Palmer's governance framework is intentionally straightforward. It starts with a conversation, not a policy. Bring clinicians to the table and ask how they're already using AI, how they want to use it and how the organization wants them to use it. Those are three distinct categories, and all three matter.

From there, the work is to map the risks associated with the identified use cases, decide how to mitigate them — whether through procuring a private version of a tool, establishing input controls or other measures — and then build in ongoing testing and monitoring to check whether the controls are working and recalibrate as needed.

"Lawyers and compliance professionals can overcomplicate governance," she said, "but it can actually be quite simple."

For smaller practices, she noted, there's an advantage: leadership has more direct visibility into the workforce and more opportunity to bring people into the conversation early.

Is AI a compliance issue or just an IT problem?

Palmer pushes back on the tendency to treat AI as purely an IT concern. Your IT team can monitor systems and block certain inputs, but that's reactive. The more important work is proactive, and it requires multiple functions at the table.

A practice manager thinking about AI through the lens of efficiency and business growth will see different use cases than a compliance officer thinking about liability and a technologist thinking about data security.
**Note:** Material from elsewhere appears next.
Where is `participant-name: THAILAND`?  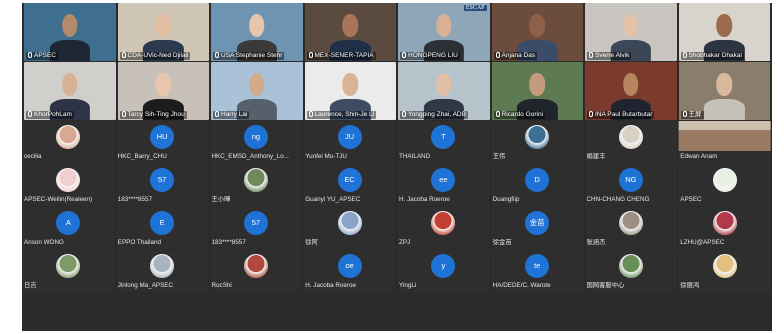 participant-name: THAILAND is located at coordinates (415, 156).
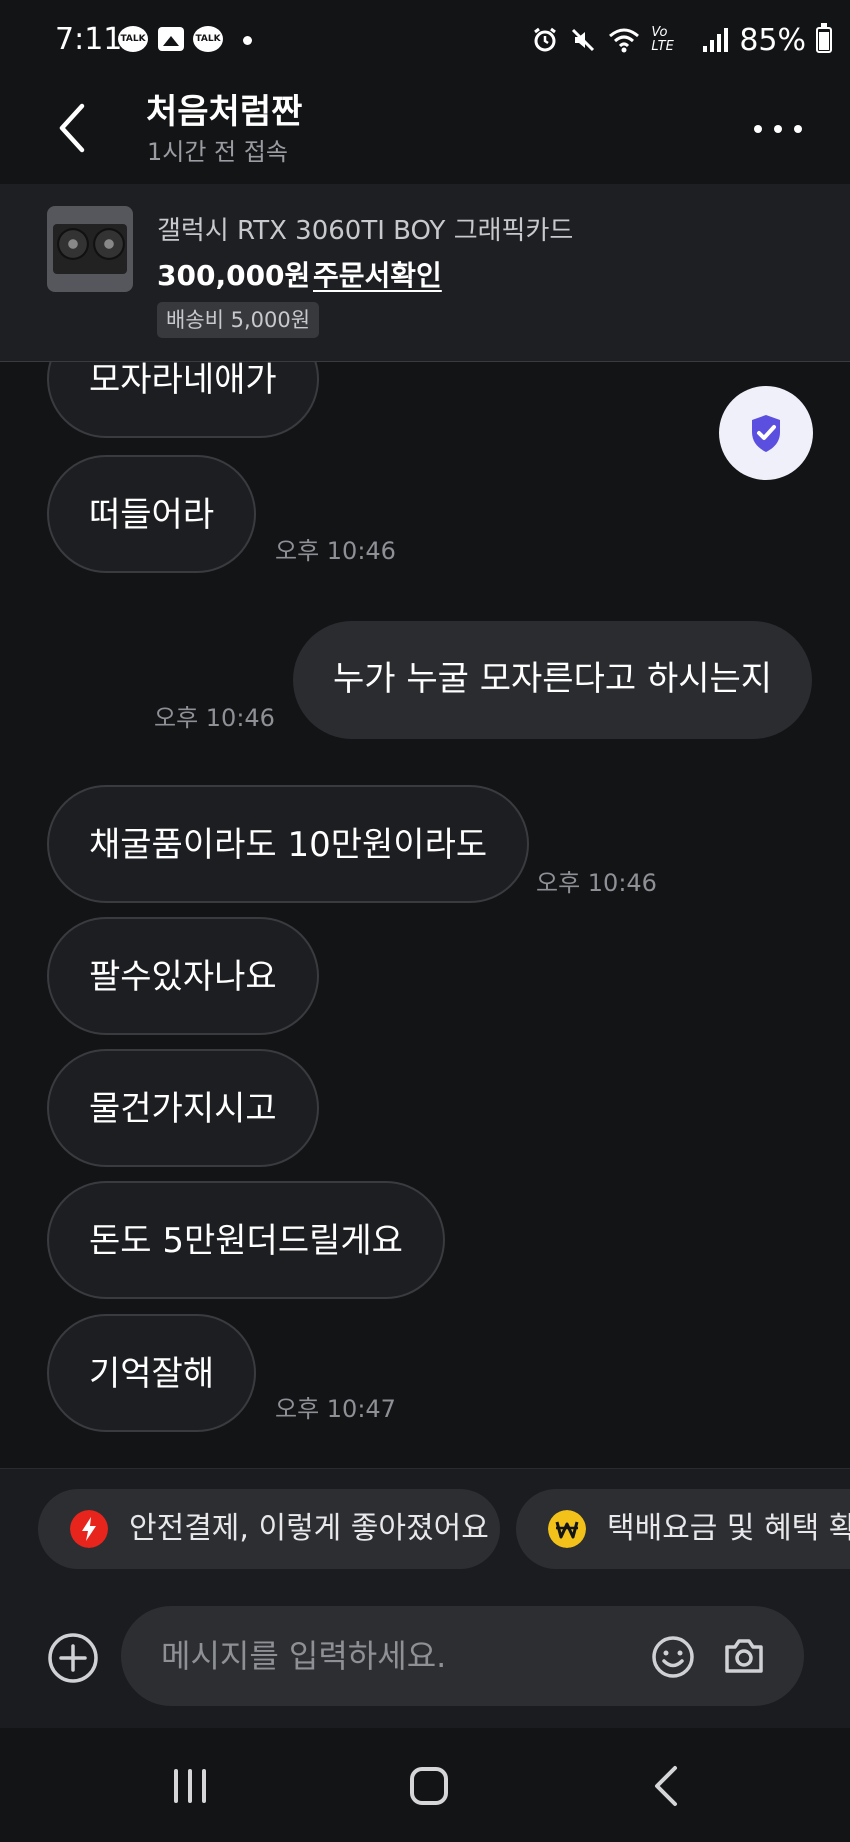  Describe the element at coordinates (567, 1529) in the screenshot. I see `won-icon` at that location.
All three perspectives are necessary. "Everyone has to be at the table when deciding how the organization wants to use this technology to accelerate without making itself vulnerable," she said.
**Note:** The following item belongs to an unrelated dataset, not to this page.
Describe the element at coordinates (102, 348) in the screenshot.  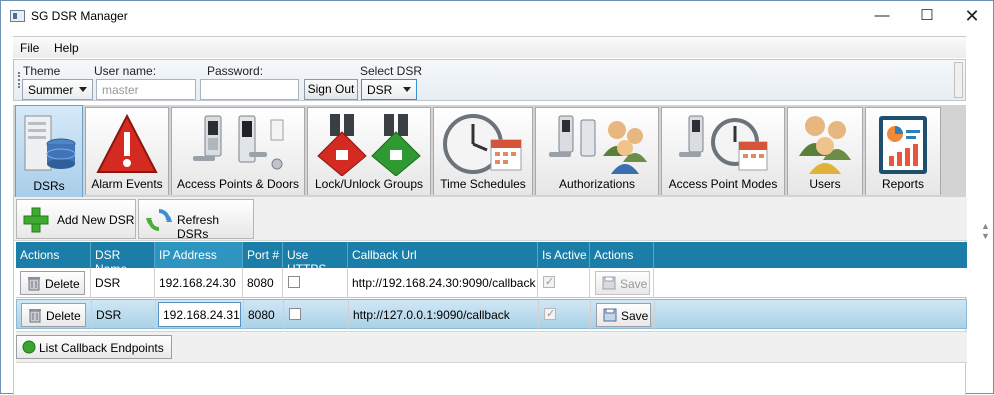
I see `list-callback-endpoints-label: List Callback Endpoints` at that location.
Before any AI tool goes live, she recommends thorough vendor due diligence: asking where data goes, how models are trained, whether the vendor tests for fairness and accuracy and what their own governance structure looks like. "What is their governance structure that can help support your governance structure?" she said. "That is very important before anything goes live."

What should practice leaders do if they suspect staff are already using unsanctioned AI?

Palmer's first recommendation is to resist the instinct to treat it as a firing offense. Her actual first recommendation is to ask why.

"What are you not providing that they feel is so necessary to deliver their standard of care that they need this tool?" she said. Shadow AI use is diagnostic information. It tells practice leaders where the gaps are in their current tools, policies and culture. Listening to that signal — rather than punishing it — creates an opportunity to build something better.

That said, she does recommend having a clear written policy on sanctioned AI use before any tool goes live, and revisiting that policy when unsanctioned use surfaces. The discovery of shadow AI, she said, is an invitation to ask: "What am I missing here? What do I need to expand in my own thinking?"

Her closing message was direct: banning AI is not a sustainable strategy. Clinicians will use it on their phones if they can't use it at work. The only question is whether the practice has any visibility into how. "If people are using it in the shadows, you are losing control of your data, your people and eventually your practice," Palmer said.